“É preciso que o Estado tenha muita atenção à situação [na província de Cabo Delgado], para que o país não fique refém e no futuro negoceie com os insurgentes”, declarou Daviz Simango à comunicação social, à margem de um reunião do Movimento Democrático de Moçambique (MDM), na província de Sofala, centro do país.

O político, que é também autarca da cidade da Beira, afirmou que os ataques armados que assolam alguns distritos na província de Cabo Delgado podem aumentar de escalada, se forem desvalorizados.

"Este problema não é do partido no poder, nem da oposição, é de todos os moçambicanos", declarou.

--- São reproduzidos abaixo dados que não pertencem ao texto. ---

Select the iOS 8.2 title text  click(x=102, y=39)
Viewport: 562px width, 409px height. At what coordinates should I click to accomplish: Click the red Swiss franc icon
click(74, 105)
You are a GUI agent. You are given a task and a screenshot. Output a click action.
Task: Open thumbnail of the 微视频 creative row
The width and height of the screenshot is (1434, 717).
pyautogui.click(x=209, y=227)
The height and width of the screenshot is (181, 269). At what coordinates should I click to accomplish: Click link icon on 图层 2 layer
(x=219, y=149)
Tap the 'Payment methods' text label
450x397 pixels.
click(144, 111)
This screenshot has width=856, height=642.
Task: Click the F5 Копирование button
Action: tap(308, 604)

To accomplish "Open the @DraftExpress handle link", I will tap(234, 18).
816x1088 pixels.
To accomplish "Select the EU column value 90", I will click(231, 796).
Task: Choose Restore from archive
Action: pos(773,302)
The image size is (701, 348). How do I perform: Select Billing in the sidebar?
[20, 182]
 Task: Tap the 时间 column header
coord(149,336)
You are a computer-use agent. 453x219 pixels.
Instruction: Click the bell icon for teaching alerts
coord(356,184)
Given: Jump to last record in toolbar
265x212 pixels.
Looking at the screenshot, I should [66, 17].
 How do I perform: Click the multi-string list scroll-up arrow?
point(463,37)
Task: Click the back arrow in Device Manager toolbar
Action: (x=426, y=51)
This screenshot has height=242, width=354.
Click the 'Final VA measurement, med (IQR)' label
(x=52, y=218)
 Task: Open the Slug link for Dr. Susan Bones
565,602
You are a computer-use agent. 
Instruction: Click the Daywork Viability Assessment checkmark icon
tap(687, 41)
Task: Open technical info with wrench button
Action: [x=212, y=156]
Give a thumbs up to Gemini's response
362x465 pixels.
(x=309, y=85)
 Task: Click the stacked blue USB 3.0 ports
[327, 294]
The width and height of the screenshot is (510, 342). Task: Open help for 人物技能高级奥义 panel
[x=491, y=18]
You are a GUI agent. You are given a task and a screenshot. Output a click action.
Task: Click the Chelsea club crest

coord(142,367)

No sábado, seis pessoas morreram e várias ficaram feridas durante um ataque a uma viatura no distrito de Macomia em Cabo Delgado.

Na quinta-feira da semana passada, quatro pessoas foram feridas e uma morreu quando uma caravana de carros da petrolífera norte-americana foi atacada por homens armados no distrito de Palma, em Cabo Delgado.

O ataque foi o primeiro a alvos de uma empresa envolvida em projectos de exploração de gás natural.

Desde Outubro de 2017, já terão morrido entre 100 a 150 pessoas, entre residentes, supostos agressores e elementos das forças de segurança e, pela primeira vez, um trabalhador na construção do empreendimento.

A onda de violência eclodiu após um ataque armado a postos de polícia da vila de Mocímboa da Praia por um grupo com origem numa mesquita local que pregava a insurgência contra o Estado e cujos hábitos motivavam atritos com os residentes desde há dois anos.